Problem to work on: Although the data below holds other lines too, output only those from the line with "You are a GUI" up to and including the line with "The height and", exactly as they appear.

Data for review:
◇ ◇ ◇ ◇
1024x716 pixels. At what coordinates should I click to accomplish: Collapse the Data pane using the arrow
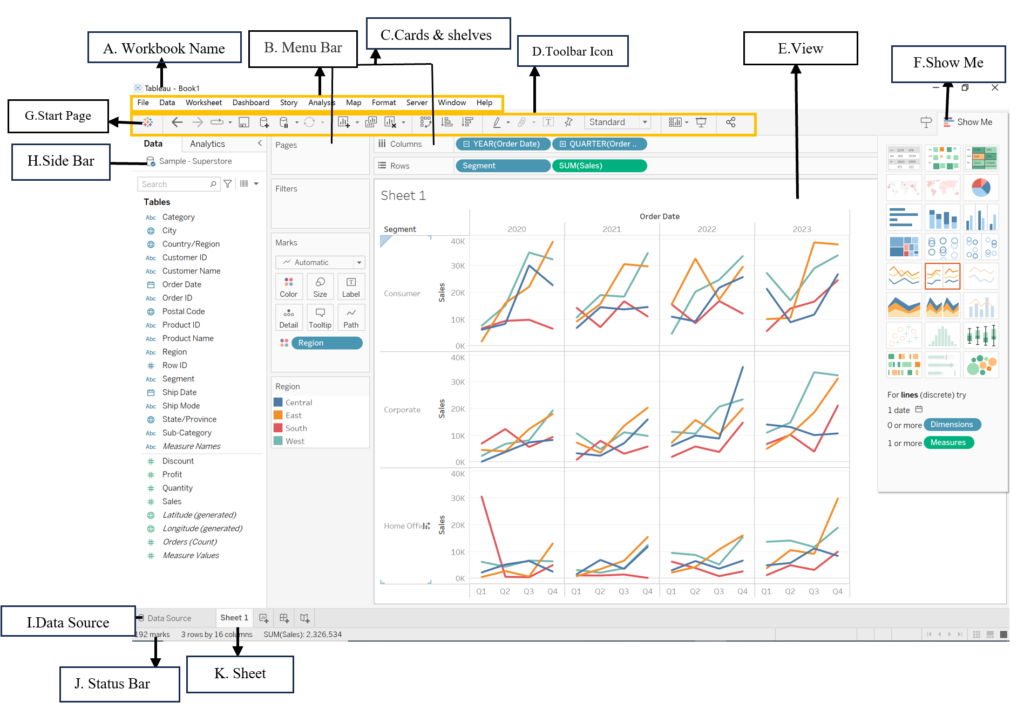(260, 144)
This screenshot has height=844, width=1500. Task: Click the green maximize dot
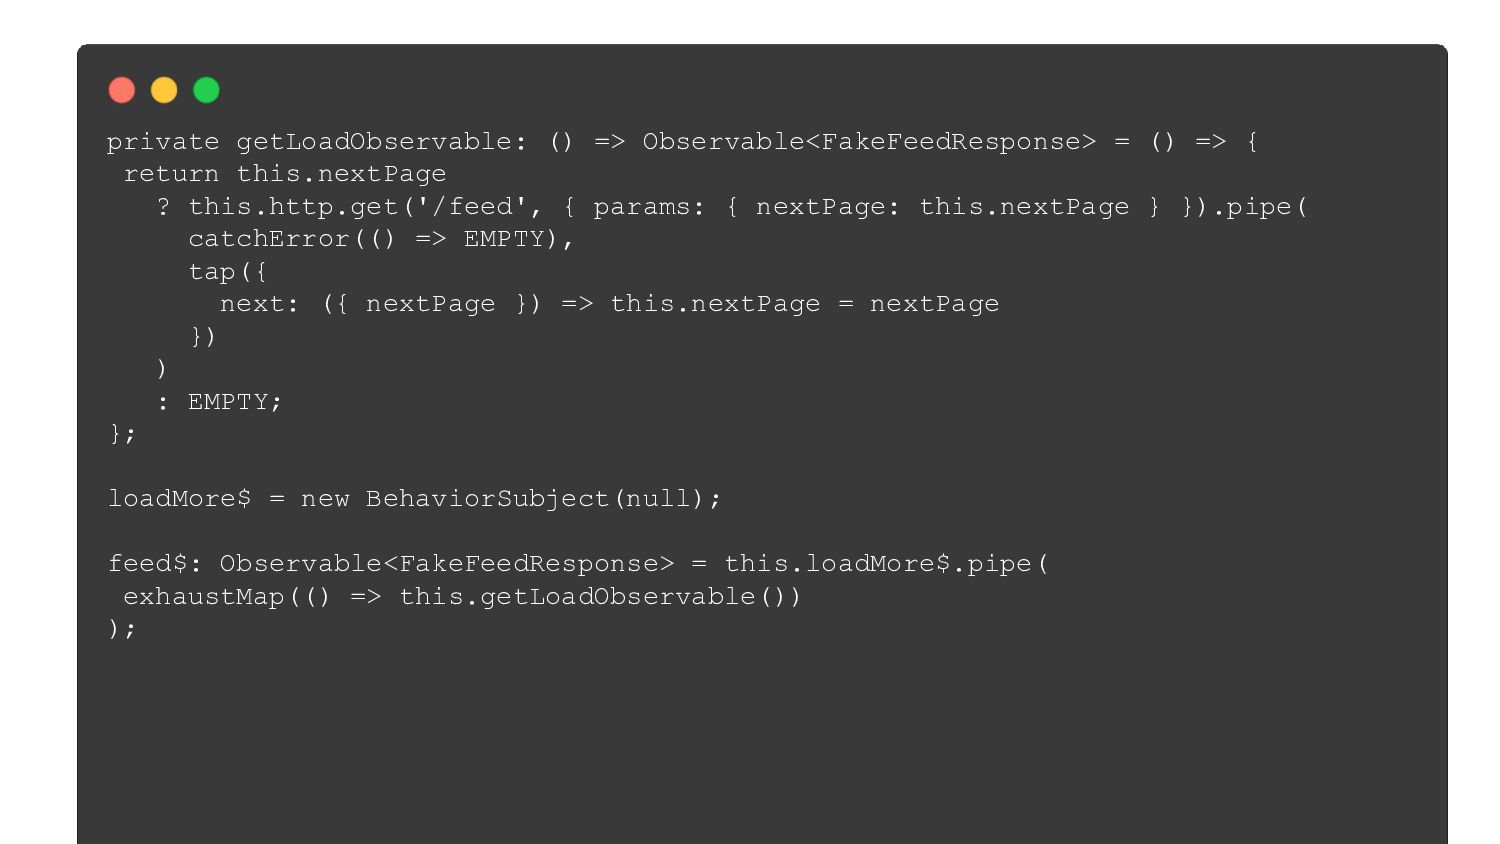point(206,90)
◇ ◇ ◇ ◇
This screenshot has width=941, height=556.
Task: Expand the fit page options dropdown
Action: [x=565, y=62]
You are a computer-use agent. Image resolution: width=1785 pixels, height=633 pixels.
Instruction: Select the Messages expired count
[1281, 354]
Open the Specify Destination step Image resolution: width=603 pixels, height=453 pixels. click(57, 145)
◇ ◇ ◇ ◇
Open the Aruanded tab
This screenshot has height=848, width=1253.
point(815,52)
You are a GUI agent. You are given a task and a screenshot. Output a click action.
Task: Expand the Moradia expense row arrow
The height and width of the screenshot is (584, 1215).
◇ ◇ ◇ ◇
Solution below:
You are a GUI agent. You are given a task and a screenshot. Output a click action.
Task: Expand the Moradia expense row arrow
The height and width of the screenshot is (584, 1215).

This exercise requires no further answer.